Call name: "Deke" Gender: M Country of origin: USA Registration: AKC SR60979201 Breeder: Christopher Heckel Owner: Matt Carstens, Perham MN Web site: http://goldeagleretrievers.com/index.asp?ID=40 Hip clearance: OFA GR-105381G24M-VPI Eye clearance: CERF GR-367246 (2012-26) Heart clearance: OFA GR-CA21678/24M/P-VPI Elbow clearance: OFA GR-EL26258M24-VPI Image linked by: Christopher Heckel [Click to edit image]
*Pedigree:*
Emerson Lakes Mister Decoy High Times Big Dog Daddy CDX MH ** MNR High Times Run'n The Roost UD MH WCX *** OS OTCH Tanbark's Solar Eclipse UDX8 JH WC OBHF OS Can.

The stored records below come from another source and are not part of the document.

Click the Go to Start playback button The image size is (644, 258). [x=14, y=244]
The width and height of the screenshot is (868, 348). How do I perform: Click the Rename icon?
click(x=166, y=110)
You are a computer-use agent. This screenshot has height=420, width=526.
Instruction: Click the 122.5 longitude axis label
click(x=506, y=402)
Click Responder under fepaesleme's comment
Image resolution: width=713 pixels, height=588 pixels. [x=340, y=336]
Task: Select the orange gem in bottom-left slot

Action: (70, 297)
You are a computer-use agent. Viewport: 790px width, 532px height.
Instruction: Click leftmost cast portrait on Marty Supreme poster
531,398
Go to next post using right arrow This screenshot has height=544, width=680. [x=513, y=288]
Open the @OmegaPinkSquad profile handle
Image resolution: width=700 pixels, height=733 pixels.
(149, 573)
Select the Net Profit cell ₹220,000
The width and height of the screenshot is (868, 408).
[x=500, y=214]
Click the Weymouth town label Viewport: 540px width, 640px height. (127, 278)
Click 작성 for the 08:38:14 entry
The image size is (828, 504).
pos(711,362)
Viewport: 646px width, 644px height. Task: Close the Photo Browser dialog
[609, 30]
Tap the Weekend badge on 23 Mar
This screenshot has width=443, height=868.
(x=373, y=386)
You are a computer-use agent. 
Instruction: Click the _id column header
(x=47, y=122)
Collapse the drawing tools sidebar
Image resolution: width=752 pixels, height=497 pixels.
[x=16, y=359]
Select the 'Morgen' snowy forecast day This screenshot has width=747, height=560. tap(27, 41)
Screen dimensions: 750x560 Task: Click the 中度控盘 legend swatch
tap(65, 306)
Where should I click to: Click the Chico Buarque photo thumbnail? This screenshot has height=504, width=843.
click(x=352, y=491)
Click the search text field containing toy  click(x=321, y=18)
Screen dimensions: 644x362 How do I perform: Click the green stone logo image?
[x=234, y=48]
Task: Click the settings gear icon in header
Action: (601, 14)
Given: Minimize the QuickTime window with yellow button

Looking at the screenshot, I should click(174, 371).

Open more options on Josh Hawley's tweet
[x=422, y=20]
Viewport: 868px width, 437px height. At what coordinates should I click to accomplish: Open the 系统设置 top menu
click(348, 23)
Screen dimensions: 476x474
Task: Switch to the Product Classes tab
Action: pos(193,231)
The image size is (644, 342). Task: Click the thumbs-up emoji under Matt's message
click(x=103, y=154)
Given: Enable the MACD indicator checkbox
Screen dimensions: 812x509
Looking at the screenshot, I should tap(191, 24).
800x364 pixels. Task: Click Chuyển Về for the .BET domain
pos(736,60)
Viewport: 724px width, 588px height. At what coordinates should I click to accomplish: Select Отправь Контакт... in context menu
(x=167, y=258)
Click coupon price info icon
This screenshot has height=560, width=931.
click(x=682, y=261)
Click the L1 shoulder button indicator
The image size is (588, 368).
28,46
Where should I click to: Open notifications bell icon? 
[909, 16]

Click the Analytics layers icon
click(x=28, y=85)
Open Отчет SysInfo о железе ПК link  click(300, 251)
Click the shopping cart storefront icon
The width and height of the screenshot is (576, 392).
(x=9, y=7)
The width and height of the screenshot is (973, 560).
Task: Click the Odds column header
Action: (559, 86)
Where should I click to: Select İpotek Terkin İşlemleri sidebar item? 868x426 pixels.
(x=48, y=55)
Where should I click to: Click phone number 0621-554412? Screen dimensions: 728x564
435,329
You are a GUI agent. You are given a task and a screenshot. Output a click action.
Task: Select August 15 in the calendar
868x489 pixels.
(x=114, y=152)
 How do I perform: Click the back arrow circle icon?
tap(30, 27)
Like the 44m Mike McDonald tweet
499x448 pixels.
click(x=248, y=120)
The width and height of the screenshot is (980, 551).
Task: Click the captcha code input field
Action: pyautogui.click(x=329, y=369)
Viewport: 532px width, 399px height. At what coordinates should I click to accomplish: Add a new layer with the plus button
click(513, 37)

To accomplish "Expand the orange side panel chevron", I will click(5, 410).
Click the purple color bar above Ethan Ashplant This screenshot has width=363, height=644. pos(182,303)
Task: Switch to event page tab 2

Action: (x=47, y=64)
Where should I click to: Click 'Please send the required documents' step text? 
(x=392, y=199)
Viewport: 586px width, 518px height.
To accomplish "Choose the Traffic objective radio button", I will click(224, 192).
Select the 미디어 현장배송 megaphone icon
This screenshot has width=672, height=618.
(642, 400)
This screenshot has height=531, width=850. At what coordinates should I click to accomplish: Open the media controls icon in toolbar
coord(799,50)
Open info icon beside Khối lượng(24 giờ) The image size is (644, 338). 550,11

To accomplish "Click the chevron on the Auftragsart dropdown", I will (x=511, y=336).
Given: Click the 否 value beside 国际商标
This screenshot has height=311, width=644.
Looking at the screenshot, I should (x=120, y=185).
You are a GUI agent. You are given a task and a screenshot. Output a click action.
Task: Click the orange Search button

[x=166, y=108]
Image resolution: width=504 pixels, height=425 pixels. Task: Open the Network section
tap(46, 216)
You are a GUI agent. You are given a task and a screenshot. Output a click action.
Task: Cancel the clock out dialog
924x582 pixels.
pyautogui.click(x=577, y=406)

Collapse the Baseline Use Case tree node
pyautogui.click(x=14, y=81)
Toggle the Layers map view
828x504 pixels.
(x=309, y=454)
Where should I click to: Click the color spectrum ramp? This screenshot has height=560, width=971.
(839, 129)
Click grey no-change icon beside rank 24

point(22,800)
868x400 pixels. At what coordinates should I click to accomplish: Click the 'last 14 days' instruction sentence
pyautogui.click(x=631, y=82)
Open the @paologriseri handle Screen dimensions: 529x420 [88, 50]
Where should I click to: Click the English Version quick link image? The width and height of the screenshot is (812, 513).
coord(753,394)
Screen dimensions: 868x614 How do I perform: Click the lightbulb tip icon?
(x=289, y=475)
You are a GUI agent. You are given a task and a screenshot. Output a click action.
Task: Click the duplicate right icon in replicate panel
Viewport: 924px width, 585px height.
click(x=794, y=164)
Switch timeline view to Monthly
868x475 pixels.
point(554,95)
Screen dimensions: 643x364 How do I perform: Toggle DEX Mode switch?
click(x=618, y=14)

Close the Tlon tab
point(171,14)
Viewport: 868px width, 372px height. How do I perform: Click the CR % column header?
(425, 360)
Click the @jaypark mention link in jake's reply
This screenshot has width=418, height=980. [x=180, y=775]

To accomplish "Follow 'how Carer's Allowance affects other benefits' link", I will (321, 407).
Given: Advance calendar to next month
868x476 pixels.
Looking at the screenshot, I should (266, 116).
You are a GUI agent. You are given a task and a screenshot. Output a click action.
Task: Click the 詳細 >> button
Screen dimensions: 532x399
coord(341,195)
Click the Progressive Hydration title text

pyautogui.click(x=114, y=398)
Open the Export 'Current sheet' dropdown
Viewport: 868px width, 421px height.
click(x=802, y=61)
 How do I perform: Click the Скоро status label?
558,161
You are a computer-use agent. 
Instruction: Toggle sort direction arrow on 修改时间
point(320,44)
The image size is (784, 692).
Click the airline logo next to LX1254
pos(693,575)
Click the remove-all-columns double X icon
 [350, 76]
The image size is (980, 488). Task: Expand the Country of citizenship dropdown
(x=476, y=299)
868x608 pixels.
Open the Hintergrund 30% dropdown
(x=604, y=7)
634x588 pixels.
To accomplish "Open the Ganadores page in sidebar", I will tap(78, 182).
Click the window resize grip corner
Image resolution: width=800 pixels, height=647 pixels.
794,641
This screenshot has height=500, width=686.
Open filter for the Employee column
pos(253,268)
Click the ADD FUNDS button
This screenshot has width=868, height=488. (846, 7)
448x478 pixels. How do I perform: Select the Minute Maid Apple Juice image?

CD High Times Rollin Thunder UD MH WCX OD High Times Indomitable You ** UD MH WCX CCA OD Timberee At Monument Canyon CDX MH ** WCX OS High Times Rumor Has It CD MH WCX *** OD Heckels Majestic Daisy Mag RN Mitchell's Sir Gordon Quartermoon Bearrug MH WCX ** Buckshot's Brassy Honey Heckels Majestic Maggy RN Butch Cassidy Sundance III Heckels Majestic Molly


----------



## Decoy (Mar 8, 2016)

Pedigree: Emerson Lakes Mister Decoy

This may be better I guess!


----------



## gdgli (Aug 24, 2011)

Decoy

Great pics! I am envious! Deke is a true working Golden.


----------



## nolefan (Nov 6, 2009)

Thanks for posting, I love hearing he has a great temperament and it's fun to see his pedigree... no wonder he's such a good working dog!


----------



## Alaska7133 (May 26, 2011)

Thanks for sharing! He looks like a very happy dog!


----------



## MillionsofPeaches (Oct 30, 2012)

Wow gorgeous photos and what a wonderful life to live! He is beautiful as well


----------